I was talking about all pinpointers,,,not aiming at extremes like the TRX. Lets take the original Propointer, the Carrot and then the Propointer II to start. It's the baseline for say a dime or penny.

There should always be winners, so a consistent baseline sample such as a clad dime is logical.

Yes, for distance.

BTW, your reference about the TRX being supreme...the Pistol Probe kicks butt against the TRX.

Overall, I am just trying to set a BASELINE standard item for comparison pertaining to air test distance detection.

That can't be a can, but it should at a minimum be a simple American coin, right?
 
A benchmark would be helpful, I think. Some want more depth, others just want an inch or two, just to locate the target after the plug is removed. I've already gotten a good idea about how deep, and where the target is, before I lay my detector down to dig.

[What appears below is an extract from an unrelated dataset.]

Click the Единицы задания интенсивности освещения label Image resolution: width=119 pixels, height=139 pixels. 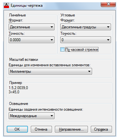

Don't really want or need a lot of depth. The ProPointer (when it still worked), would go off on all the little bits of rusted nails, had to detune it. Wasn't any better than the Centech. Least the Centech still is working just fine for my needs.
 
Bench marking what? Distance? That would probably end up being the TRX. But not everyone enjoys or wants to use the TRX because it is too powerful. Some want to dial it down to setting two or three of four. Some hate the tip only detection and prefer the entire blade detection. Some need a waterproof pin pointer. Some get interference from certain pin pointers and their detector. So as you can see bench marking implies there will be a winner, but not everyone wants the same thing.

thought iseen whites advertise the trx as waterproof to 10 ft....certified?